Charlotte shrugged, “mum had to call all the relatives, she’s been in pieces.”


Ellen leaned forwards struggling to control her temper, “that’s not my fault. I didn’t call off my wedding lightly! I tried to explain to Mum...”


Sara held her hand up now halting the conversation, “look we don’t want to get involved Ellen, we just want you to make it good with our folks. After all you seem to have dived straight into bed with another man, hardly the devastated jilted bride!”


Ellen shook her head, “by coming here and initiating this conversation you are thrusting yourself into this and are more than involved. I have been through hell, I’ve never felt so bad...” She could see that her sisters were not receptive to her emotions to her explanations. “Did Mum tell you anything about it?”


When they both shrugged murmuring how they didn’t want to get involve, Ellen saw red.


“I called the wedding off because I found Richard having a blowjob from my best friend, he then told me how I was only really ‘good mother’ material and how he’d fantasised about either of you when we had sex....So DO NOT sit there and bleat about how hard calling a few relatives has been for my mother. I told her what he’d said, what he’d done, and she told me to accept that things were never perfect! Never perfect!?” She laughed sarcastically. The two sisters were gobsmacked, silenced by her outburst. “If anyone should be apologising, it’s her to me, for her lack of support in my time of need. I thought about killing myself before I came here, I really did. But since being here I’ve had some clarity, some insight into myself and what happened. No more the victim for me, and if it means I spend a few weeks, a few months here, then so be it! Jan’s helped me by being a friend, in a time when no one else was. So piss off if you’re not going to listen to my side and stop judging me!”


With that she stood and rushed out of the bar, Jan had heard her raised voice from the bar, and stood staring at the two sisters before sauntering out after her once he’d made his annoyance at them clear.


Ellen was on a bench across the road breathing deeply, trying to fight the tears he knew were welling uncontrollably.


“Hey,” he murmured into her ear as he sat down beside her, “It’s ok, you’re allowed to be upset, I have it on good authority from my sisters that women cry when they’re angry.” He slid an arm around her and she sank in to his embrace.


“I could hate you Mr Know-it-all!” she sobbed into his chest.


He guided her to another bar a few blocks away, getting her away from her sisters. There’d be time to speak to them in the future, but now she needed distance.


An hour later they’d eaten, drank a glass of wine, wandered the promenade with dozens of other people and Ellen was feeling a lot better. Leading him to a street side table she ordered them two beers then turned back to him.


“So tell me about your family. I mean I know you have one brother – a lawyer, and three sisters, but where were you brought up? Do you get on with your mother?”

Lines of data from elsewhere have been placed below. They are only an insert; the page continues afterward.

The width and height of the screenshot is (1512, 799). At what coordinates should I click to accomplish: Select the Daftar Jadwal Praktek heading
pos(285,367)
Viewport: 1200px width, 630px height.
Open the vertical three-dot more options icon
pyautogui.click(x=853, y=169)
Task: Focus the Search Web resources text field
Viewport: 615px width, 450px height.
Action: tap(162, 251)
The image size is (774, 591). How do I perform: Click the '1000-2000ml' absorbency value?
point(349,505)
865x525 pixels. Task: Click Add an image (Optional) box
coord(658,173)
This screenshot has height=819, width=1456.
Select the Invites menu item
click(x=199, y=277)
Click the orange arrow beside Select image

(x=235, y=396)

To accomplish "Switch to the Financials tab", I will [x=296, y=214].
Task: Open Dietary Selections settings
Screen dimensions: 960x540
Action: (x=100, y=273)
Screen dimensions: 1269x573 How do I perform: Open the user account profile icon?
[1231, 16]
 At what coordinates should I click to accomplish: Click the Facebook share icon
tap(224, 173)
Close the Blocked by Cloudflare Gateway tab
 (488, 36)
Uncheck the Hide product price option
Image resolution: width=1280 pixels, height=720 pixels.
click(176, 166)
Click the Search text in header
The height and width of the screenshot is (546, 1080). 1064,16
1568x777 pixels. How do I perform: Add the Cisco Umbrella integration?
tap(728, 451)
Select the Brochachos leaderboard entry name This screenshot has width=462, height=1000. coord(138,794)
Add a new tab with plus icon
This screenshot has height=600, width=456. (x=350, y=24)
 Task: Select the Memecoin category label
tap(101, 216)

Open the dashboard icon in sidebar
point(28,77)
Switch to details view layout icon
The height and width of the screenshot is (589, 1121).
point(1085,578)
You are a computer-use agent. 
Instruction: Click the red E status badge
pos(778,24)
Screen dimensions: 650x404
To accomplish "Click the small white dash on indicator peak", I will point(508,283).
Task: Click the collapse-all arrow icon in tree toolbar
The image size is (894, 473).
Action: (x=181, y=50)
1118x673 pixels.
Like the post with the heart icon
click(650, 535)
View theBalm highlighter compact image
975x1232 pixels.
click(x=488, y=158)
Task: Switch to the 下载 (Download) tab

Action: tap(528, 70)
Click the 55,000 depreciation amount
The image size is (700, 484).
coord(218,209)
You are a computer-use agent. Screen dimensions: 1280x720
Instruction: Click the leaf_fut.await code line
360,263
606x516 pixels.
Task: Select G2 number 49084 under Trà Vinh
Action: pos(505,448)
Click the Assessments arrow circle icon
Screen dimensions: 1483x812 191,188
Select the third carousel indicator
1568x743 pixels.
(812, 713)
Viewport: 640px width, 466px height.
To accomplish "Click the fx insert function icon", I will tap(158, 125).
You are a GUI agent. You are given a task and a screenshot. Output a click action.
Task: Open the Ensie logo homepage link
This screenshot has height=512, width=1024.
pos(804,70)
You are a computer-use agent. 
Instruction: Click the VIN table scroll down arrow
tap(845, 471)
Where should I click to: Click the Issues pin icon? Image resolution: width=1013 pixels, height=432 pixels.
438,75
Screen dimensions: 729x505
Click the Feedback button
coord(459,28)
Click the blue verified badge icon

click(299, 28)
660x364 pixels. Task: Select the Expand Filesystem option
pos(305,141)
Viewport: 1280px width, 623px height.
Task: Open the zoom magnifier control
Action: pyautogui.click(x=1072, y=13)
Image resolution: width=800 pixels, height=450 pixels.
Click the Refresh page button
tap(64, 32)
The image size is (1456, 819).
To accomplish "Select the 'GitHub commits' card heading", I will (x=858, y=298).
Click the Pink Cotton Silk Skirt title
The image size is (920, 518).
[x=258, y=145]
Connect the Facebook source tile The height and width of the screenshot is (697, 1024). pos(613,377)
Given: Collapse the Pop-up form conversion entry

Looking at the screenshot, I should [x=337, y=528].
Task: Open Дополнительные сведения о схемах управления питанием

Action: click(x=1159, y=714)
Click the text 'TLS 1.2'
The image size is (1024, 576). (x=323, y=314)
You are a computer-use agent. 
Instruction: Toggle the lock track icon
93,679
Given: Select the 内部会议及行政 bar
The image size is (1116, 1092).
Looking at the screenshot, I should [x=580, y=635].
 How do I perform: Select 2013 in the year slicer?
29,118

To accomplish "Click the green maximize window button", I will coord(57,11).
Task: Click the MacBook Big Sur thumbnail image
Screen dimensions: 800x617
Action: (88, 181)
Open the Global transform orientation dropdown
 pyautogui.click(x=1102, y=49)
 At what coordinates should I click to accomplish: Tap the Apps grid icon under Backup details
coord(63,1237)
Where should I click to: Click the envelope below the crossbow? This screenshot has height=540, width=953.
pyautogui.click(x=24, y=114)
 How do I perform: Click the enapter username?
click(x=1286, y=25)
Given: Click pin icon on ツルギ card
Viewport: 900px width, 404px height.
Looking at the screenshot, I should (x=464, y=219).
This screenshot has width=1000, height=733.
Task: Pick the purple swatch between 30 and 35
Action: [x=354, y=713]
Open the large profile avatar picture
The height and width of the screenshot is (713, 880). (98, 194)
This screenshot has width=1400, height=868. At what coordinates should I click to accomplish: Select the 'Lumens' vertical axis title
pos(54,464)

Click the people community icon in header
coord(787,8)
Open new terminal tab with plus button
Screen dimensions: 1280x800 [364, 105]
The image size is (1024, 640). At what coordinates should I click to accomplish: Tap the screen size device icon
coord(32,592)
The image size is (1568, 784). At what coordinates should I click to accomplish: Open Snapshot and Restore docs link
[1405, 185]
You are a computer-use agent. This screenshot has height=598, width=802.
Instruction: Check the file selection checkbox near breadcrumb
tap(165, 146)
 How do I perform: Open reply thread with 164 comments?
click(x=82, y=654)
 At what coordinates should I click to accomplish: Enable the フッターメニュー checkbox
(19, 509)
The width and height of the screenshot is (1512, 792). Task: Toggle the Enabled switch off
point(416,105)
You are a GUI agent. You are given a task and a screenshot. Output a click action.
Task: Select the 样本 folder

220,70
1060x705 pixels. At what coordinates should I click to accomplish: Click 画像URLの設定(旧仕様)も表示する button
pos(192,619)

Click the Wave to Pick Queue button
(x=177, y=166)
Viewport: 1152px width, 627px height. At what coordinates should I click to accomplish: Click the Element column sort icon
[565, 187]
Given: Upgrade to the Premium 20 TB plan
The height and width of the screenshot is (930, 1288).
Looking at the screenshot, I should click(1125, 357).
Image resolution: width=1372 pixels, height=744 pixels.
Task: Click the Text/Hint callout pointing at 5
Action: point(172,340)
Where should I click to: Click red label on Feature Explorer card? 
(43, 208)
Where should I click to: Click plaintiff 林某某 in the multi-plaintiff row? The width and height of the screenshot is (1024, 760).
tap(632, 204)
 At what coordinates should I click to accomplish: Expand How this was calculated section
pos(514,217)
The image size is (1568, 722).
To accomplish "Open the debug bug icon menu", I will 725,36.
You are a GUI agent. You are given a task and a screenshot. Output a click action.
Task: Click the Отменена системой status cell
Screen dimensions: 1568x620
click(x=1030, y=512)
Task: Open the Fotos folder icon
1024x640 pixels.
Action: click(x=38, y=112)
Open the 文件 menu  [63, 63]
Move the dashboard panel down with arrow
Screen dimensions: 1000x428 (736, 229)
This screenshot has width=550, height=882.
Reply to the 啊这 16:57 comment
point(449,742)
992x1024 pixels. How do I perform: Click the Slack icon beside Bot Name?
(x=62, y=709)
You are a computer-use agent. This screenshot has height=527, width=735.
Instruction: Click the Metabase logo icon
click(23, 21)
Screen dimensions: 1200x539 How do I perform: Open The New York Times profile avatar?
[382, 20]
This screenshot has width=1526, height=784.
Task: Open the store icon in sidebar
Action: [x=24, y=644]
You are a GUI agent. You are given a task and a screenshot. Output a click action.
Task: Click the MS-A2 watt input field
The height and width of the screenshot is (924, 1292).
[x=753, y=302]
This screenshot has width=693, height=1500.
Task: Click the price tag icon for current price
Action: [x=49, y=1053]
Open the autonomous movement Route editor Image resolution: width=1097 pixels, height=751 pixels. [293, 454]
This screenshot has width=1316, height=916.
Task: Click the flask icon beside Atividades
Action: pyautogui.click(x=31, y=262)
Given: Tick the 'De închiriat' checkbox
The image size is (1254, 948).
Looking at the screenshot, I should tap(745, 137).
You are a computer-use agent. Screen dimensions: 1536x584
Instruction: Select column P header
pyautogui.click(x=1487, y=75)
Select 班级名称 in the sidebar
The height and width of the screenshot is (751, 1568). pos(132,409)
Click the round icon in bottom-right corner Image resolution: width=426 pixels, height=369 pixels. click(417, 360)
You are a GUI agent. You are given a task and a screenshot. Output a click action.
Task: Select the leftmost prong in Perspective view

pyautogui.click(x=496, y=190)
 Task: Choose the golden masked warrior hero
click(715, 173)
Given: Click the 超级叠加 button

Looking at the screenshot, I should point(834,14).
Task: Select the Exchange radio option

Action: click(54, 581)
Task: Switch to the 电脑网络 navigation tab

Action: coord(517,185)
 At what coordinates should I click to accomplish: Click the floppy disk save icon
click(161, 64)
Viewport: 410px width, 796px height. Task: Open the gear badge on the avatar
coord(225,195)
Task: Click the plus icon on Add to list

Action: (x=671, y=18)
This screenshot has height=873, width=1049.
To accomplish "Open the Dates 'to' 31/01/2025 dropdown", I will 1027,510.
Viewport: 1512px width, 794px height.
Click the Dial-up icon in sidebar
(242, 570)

She thought she spotted a hint of defiance in his eyes, but it passed. “Ok, I’ll start at the beginning, my father was German, and he met my mother an American when they were on holiday in Egypt thirty odd years ago. They settled in Belgium after many homes. My older sister Marta and I were born in Maryland, in the US, Louis and Veronique were born in Lyon, and Catalina was born in Liege. Marta lives near my mother she’s married to Hubert, a successful farmer they have two daughters, Louis is just starting his first job in Paris after graduating from Harvard then doing some sort of apprenticeship in law in Brussels, Veronique is a journalist, a European correspondent for several international papers, her husband Gareth is an English journalist working in Brussels too, they have a boy and a girl. That just leaves baby Catalina, she married after getting pregnant during her first year at University, my mother was devastated, but her husband Dieter is the principle of the biggest University in Munich, so she landed literally on her feet.”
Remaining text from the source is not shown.